(STORED DATA)
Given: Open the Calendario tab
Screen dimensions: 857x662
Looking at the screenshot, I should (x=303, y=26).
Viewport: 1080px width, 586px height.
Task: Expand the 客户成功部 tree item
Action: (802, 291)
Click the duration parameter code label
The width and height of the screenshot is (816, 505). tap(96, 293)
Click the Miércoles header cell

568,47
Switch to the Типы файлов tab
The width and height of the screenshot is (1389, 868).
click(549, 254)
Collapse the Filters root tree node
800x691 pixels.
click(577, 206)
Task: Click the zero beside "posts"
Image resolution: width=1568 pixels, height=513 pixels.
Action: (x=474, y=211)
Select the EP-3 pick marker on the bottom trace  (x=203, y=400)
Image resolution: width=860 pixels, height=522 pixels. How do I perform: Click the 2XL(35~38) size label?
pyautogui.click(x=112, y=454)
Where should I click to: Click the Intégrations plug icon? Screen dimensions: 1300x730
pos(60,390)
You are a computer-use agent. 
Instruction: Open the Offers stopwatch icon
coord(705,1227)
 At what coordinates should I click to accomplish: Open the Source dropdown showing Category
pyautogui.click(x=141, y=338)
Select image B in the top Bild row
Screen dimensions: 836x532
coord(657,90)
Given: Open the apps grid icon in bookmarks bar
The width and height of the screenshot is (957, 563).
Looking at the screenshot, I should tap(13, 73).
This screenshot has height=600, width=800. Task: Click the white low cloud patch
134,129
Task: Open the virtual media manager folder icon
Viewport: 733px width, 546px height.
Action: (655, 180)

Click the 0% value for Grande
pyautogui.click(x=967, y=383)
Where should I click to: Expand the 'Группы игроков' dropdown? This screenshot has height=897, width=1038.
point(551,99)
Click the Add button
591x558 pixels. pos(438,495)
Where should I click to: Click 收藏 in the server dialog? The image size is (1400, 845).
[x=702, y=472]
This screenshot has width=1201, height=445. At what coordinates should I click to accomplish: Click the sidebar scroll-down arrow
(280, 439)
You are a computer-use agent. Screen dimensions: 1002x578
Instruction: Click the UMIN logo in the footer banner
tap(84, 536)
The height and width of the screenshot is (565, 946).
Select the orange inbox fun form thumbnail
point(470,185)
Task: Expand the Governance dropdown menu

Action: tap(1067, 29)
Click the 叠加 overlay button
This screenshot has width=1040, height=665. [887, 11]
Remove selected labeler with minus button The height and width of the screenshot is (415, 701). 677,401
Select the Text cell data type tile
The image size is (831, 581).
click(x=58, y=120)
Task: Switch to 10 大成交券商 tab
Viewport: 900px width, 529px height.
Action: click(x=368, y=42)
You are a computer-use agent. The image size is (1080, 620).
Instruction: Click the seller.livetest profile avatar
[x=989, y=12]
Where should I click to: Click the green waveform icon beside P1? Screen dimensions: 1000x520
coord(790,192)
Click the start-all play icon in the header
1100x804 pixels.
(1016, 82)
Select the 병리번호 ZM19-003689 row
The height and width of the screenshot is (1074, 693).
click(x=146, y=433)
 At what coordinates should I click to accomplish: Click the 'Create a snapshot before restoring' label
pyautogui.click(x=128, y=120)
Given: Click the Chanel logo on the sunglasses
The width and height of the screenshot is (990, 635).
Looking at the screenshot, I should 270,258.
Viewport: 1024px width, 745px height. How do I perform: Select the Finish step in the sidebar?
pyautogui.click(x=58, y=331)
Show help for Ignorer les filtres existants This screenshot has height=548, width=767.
(End STORED DATA)
Copy the records above. Keep every word as it is.

Given: Open the Calendario tab
Screen dimensions: 857x662
Looking at the screenshot, I should (x=303, y=26).
Viewport: 1080px width, 586px height.
Task: Expand the 客户成功部 tree item
Action: (802, 291)
Click the duration parameter code label
The width and height of the screenshot is (816, 505). tap(96, 293)
Click the Miércoles header cell

568,47
Switch to the Типы файлов tab
The width and height of the screenshot is (1389, 868).
click(549, 254)
Collapse the Filters root tree node
800x691 pixels.
click(577, 206)
Task: Click the zero beside "posts"
Image resolution: width=1568 pixels, height=513 pixels.
Action: (x=474, y=211)
Select the EP-3 pick marker on the bottom trace  (x=203, y=400)
Image resolution: width=860 pixels, height=522 pixels. How do I perform: Click the 2XL(35~38) size label?
pyautogui.click(x=112, y=454)
Where should I click to: Click the Intégrations plug icon? Screen dimensions: 1300x730
pos(60,390)
You are a computer-use agent. 
Instruction: Open the Offers stopwatch icon
coord(705,1227)
 At what coordinates should I click to accomplish: Open the Source dropdown showing Category
pyautogui.click(x=141, y=338)
Select image B in the top Bild row
Screen dimensions: 836x532
coord(657,90)
Given: Open the apps grid icon in bookmarks bar
The width and height of the screenshot is (957, 563).
Looking at the screenshot, I should tap(13, 73).
This screenshot has height=600, width=800. Task: Click the white low cloud patch
134,129
Task: Open the virtual media manager folder icon
Viewport: 733px width, 546px height.
Action: (655, 180)

Click the 0% value for Grande
pyautogui.click(x=967, y=383)
Where should I click to: Expand the 'Группы игроков' dropdown? This screenshot has height=897, width=1038.
point(551,99)
Click the Add button
591x558 pixels. pos(438,495)
Where should I click to: Click 收藏 in the server dialog? The image size is (1400, 845).
[x=702, y=472]
This screenshot has width=1201, height=445. At what coordinates should I click to accomplish: Click the sidebar scroll-down arrow
(280, 439)
You are a computer-use agent. Screen dimensions: 1002x578
Instruction: Click the UMIN logo in the footer banner
tap(84, 536)
The height and width of the screenshot is (565, 946).
Select the orange inbox fun form thumbnail
point(470,185)
Task: Expand the Governance dropdown menu

Action: tap(1067, 29)
Click the 叠加 overlay button
This screenshot has width=1040, height=665. [887, 11]
Remove selected labeler with minus button The height and width of the screenshot is (415, 701). 677,401
Select the Text cell data type tile
The image size is (831, 581).
click(x=58, y=120)
Task: Switch to 10 大成交券商 tab
Viewport: 900px width, 529px height.
Action: click(x=368, y=42)
You are a computer-use agent. The image size is (1080, 620).
Instruction: Click the seller.livetest profile avatar
[x=989, y=12]
Where should I click to: Click the green waveform icon beside P1? Screen dimensions: 1000x520
coord(790,192)
Click the start-all play icon in the header
1100x804 pixels.
(1016, 82)
Select the 병리번호 ZM19-003689 row
The height and width of the screenshot is (1074, 693).
click(x=146, y=433)
 At what coordinates should I click to accomplish: Click the 'Create a snapshot before restoring' label
pyautogui.click(x=128, y=120)
Given: Click the Chanel logo on the sunglasses
The width and height of the screenshot is (990, 635).
Looking at the screenshot, I should 270,258.
Viewport: 1024px width, 745px height. How do I perform: Select the Finish step in the sidebar?
pyautogui.click(x=58, y=331)
Show help for Ignorer les filtres existants This screenshot has height=548, width=767.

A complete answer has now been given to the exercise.